ITエンジニアの周りにはストレスがいっぱい。そんな環境から心身を守るためのヒントを、IT業界出身のカウンセラーが分かりやすく伝えます。
私は、カウンセラーになる前の十数年間、大手IT企業で人事の仕事を担当していました。
ITエンジニアの人たちと話す機会も多くありました。自分たちの技術にかける思い、新しいものを生み出していく苦しさと達成感をかみしめながら、時間との闘いに挑む……。大変そうではあっても、彼ら、彼女らには、何かうらやましいとさえ感じさせる輝きがありました。
今回、このコラムを担当させていただくことになり、そんなITエンジニアの皆さんが日々のあわただしさの中でふと立ち止まる場所、そしてまた歩き出し、駆け出してゆける場所にできたらいいなと思っています。よかったらどうぞお付き合いください。
さて、春は異動や昇進の季節ですね。そろそろ新しい仕事、新しいメンバー、新しい立場に慣れてきたころでしょうか。環境が変わることは、精神的にも身体的にもストレスとなります。それが、良い変化であっても、です。
Sさんは、34歳(独身・男性)のシステムエンジニアです。数年来、地方の事業所で1つのプロジェクトを担当し、リーダーを務めてきました。
ある年の春、そのプロジェクトを関東地区でも展開することになり、Sさんは東京に新設されるチームのマネージャに抜擢されました。マネージャになるのは同期の中でも早い方です。Sさんはそのプロジェクトの内容を熟知していたため、そこを見込まれての昇進でした。
地方での仕事仲間は、東京に転勤するSさんを励ましと羨望をもって見送ってくれました。プロジェクトの今後の拡大展開という点で、Sさんには大きな期待がかかっていました。
東京での生活が始まって1カ月がたち、ゴールデンウイークを過ぎたころ、Sさんの体調に変化が起こりました。朝、だるくてどうにも起きられないのです。何とか起きて身支度をしても、出勤しようとすると動悸(どうき)がすることがあります。
毎日のことではないので、様子を見ながら仕事を続けているうちに、今度は会議で頭が真っ白になり、手にびっしょり汗をかくようになりました。部下から意見を求められるとうまく答えられないのです。
落ち込むことが多くなったSさんを上司は心配し、カウンセリングを受けにいくことを勧めたそうです。Sさんは、かなり疲れた表情でカウンセリングにいらっしゃいました。
Sさんがカウンセリングで最初に話したことはこうでした。「プロジェクトの中身は自分が一番よく知っているし、いまの部下の人たちは、かつて地方で自分が活躍していたことをよく知っている。だから、すごい意見をいわなければと思うのです。でも、そう思えば思うほど、空回りしてしまって……」
「期待に応えなければ」との思いから焦りが生じ、不安な気持ちがあっても「自分はマネージャだから」と誰にも打ち明けられずにいました。そうしてSさんは、次第にチームの中で孤独を感じるようになっていたようでした。故郷の家族や友人から離れて東京に来ていることも、その孤独を増す要因になっていたようです。

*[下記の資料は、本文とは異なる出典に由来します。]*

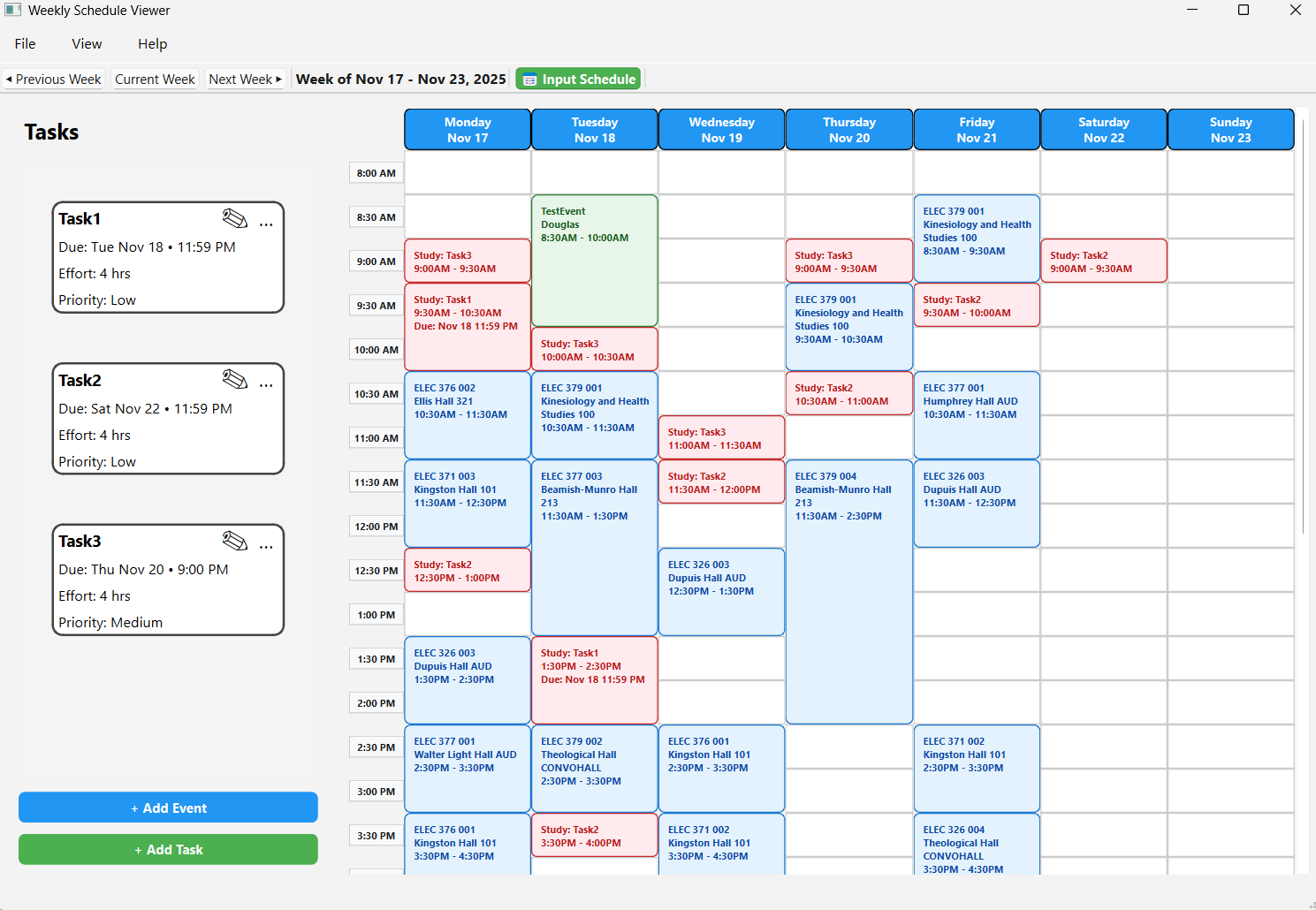Open the File menu
The image size is (1316, 910).
point(25,43)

「会議中に頭が真っ白になる瞬間、どんなことを感じていますか?」と質問したところ、「『なんだ、大したことないじゃないか』と思われているような感じがします」とのことでした。
「部下にテストされているみたいな感じなんですね?」というと、Sさんははっとした表情で「そうなんです。学生のころから成績はいい方で、あまり失敗したことがありませんでした。『失敗は許されない』という強い思いがあったのかもしれません」と話してくれました。
会議は、プロジェクトが壁に突き当たったときなど、みんなで意見を出し合うために行われることが多いそうです。しかしSさんは、必ず自分が解決策を出さなければいけないと思い込んでいたのです。
カウンセリングするうちに、Sさんは「何でも自分でしなければいけない」わけではないことに気が付いたようでした。「大きな方向性を出すのが私の仕事で、そこに至るまでの1つ1つのプロセスをどうしていくかは、メンバーに任せていいんですよね」。プロジェクトの方向性は、仕事の中身や経緯をよく知っているSさんでなければ判断できないこと。それがマネージャの仕事なのだと思ったようです。